Sondergerichte

    Aus Lexikon Drittes Reich

    1933 als Spezialstrafkammern zur Ausschaltung politischer Gegner errichtet, im Krieg das typisch werdende Strafgericht des nationalsozialistischen Staats. Ihre Anzahl stieg von anfänglich 26 bis Ende 42 auf 74. War die Zuständigkeit zunächst auf einzelne politische Verbrechen begrenzt, lag es ab 1938 im Ermessen der Anklagebehörde, ob eine Tat, trotz Zuständigkeit des Amts- oder Landgerichts, hier angeklagt wurde. Von 1940 an ausschließlich für Kriegssonderstrafrecht und Straftaten im Sinne des Heimtückegesetzes zuständig. Schnelles Verfahren mit standgerichtlichem Charakter: kein gerichtliches Vorverfahren, kurze Ladungsfrist.

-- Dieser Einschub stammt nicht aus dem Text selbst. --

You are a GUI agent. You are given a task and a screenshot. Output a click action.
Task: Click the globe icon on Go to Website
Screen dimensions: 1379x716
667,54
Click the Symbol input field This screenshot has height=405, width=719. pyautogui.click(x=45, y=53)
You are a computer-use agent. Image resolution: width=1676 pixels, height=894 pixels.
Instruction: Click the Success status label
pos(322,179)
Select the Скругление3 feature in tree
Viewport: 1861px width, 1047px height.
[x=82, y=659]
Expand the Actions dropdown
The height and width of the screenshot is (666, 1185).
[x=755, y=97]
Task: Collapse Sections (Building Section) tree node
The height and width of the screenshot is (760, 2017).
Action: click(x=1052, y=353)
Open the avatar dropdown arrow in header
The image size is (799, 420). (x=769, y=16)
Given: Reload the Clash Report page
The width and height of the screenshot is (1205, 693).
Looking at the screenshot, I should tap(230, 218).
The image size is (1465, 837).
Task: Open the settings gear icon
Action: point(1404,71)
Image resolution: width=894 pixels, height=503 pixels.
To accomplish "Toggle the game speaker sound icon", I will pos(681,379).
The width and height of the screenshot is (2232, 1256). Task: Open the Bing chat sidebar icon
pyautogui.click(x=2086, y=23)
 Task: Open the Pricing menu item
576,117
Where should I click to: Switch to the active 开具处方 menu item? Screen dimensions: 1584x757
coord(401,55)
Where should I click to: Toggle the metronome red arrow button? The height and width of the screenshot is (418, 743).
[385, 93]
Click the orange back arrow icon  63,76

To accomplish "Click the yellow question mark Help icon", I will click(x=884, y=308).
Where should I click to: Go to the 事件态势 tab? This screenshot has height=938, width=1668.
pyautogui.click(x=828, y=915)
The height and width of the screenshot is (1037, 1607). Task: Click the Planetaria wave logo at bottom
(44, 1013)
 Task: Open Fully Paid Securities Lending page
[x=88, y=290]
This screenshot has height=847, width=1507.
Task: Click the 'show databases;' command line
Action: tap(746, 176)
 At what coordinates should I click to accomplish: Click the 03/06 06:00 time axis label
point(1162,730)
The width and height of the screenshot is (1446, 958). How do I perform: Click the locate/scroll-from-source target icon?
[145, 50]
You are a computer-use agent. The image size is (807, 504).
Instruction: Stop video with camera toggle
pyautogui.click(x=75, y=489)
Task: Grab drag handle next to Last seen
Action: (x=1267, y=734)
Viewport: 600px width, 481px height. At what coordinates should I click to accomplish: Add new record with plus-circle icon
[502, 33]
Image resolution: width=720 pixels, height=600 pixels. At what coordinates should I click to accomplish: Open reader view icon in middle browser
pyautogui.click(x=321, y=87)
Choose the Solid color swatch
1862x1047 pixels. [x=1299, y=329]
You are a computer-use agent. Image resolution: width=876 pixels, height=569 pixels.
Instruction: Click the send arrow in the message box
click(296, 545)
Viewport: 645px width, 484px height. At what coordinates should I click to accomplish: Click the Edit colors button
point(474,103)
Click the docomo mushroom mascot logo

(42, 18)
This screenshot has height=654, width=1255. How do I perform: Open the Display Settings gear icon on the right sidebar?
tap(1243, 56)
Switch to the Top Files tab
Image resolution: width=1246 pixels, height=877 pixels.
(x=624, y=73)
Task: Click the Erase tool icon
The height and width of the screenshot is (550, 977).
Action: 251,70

Zunehmende Schwächung der Verteidigung bei gleichzeitiger Stärkung der Anklagebehörde; ab 1940 sofortige Verurteilung (häufig zum Tod) möglich. Die Urteile wurden mit Verkündung rechtskräftig und z. T. umgehend vollstreckt. Herkömmliche Rechtsmittel waren nicht zulässig. Urteile der Sondergerichte konnten nur durch das Reichsgericht nach Einlegung des außerordentlichen Einspruchs oder Nichtigkeitsbeschwerde aufgehoben werden.